Engagements of the 54th Georgia Regiment:

from May 7-13, 1864 demonstrations at Rocky Face Ridge;

May 14-15 actions at Lay’s Ferry, Oostenaula River, GA.; May 17 engagement at Adairsville,Ga.;  May 19 combat near Cassville,GA.; May 25-26 Battle of New Hope Church.

On May 25-June 5  the 54th Regiment was participating in operations on the line of Pumpkin Vine Creek, Paulding County, just north of the town of Dallas, GA.

On June 10-July 3, 1864 Operations about Marietta and the Pine Mountain-Lost Mountain line; June 27 Battle of Kennesaw Mountain;  July 5-July 17 Operations on the line of the Chattahoochee River; July 20 Battle of Peachtree Creek.

During the Civil War Matthew was shot in the throat.  Following his injuries he was granted a furlough and returned home.  In early April of 1865 he was making his way back north to rejoin his unit when he learned that General Lee had surrendered at Appomattox on April 7, 1865.  He surrendered to Federal troops near Augusta, GA. He was paroled  and returned to Berrien County. Later, he would receive a pension for his service in the CSA.

Susan Catherine Byrd

Susan Catherine Byrd

On November 28, 1869 Matthew Albritton was wed to Susan Catherine Byrd, the 21-year-old daughter of Nathan W. Byrd.  Susan Byrd’s family had moved to Nashville, GA around the end of the Civil War. Her father was a farmer and also a mail carrier on the route between Nashville and Milltown (now Lakeland), GA.

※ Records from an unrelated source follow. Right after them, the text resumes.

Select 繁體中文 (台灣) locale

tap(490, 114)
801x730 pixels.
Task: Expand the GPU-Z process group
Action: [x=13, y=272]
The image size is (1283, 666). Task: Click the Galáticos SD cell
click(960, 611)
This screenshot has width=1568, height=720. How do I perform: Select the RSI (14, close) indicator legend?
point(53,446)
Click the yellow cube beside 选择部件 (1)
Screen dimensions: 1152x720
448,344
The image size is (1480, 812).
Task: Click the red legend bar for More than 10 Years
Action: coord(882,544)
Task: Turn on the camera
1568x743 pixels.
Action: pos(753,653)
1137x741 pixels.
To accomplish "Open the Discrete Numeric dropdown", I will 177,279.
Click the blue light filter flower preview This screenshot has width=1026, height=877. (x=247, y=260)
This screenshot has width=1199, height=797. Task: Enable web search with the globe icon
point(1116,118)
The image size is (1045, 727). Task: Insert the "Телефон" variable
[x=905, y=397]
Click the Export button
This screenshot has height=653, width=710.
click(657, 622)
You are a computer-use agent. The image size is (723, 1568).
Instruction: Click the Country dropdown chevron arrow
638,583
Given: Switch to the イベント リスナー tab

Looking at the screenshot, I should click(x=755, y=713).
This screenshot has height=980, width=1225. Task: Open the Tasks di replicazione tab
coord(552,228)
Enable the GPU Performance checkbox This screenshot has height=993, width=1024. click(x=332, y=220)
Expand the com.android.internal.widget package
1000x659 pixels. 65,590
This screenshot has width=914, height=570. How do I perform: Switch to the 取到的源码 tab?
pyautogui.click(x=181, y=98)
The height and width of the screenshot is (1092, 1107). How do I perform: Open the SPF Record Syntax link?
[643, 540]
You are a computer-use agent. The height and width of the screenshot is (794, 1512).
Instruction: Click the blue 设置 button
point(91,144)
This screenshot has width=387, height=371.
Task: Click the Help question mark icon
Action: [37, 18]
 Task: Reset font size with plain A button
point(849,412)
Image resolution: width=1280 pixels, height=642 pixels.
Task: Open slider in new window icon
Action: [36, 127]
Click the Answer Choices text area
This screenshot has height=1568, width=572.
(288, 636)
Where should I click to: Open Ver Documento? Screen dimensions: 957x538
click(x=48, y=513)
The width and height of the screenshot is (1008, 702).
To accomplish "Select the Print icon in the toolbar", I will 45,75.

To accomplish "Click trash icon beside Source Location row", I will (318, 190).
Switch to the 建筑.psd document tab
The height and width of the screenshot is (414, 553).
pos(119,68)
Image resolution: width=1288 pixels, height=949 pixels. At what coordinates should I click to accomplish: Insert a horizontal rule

Matthew Hodge Albritton lived for many years at Nashville, GA, and later bought a farm home in the Lois Community, just west of Ray City, GA.

Marriage certificate of Matthew Hodge Albritton and Susan Catherine Byrd.

Marriage certificate of Matthew Hodge Albritton and Susan Catherine Byrd.

Matthew and Susan were married for 13 years before her death on March 2, 1882.

Children of Susan Byrd and Matthew Albritton:

  1. Theophilus Theodorea Albritton, born January 07, 1871.
  2. Gertrude Albritton, born May 23, 1872; married Francis Arthur Shaw
  3. Tula Albritton, born 1874; married Lacy Lester Shaw.
  4. Mary Jane Albritton, born July 07, 1876; married Luther Americus Webb.
  5. Sophronia Albritton, born September 22, 1878; married William Guilford Devane.
  6. Matthew Allen Albritton, born January 28, 1881.

Three years later, on July 16, 1885 Matthew, now 43, married again, this time to 27 year old Laura A. Myers of Nashville, GA. This was her first marriage. The couple had five children.

Children of Laura A. Myers and Matthew Albritton are:

  1.      Rena Albritton, born March 20, 1886 in GA.
  2.      Sarah Nina Albritton, born March 20, 1886 in GA, married Robert C. Register
  3.      Rebecca L. Albritton, born September 17, 1888 in GA.
  4.      Nona Hortense Albritton, born May 6, 1891 in GA.
  5.      Lola Alma Albritton, born Dec 1, 1893 in GA; married Caulie Augustus DeVane

Matthew Albritton died September 20, 1915  and is buried at Pleasant Cemetery near Ray City, Berrien County, Georgia.

Laura Myers Albritton died April 9, 1921. She was buried in Pleasant Cemetery.

Grave of Matthew Hodge Albritton, Pleasant Cemetery, Berrien County, GA. Image source: Charles T. Zeigler

Grave of Matthew Hodge Albritton, Pleasant Cemetery, Berrien County, GA. Image source: Charles T. Zeigler

Matthew Hodge Albritton submitted a Confederate Pension Application as an Indigent Soldier in 1906.  Albritton’s physical examination by Dr. W. B. Goodman cited the old neck wound received in the Civil War, an injury in his right side abdomen “made by heavy lifting,” infirmity and old age.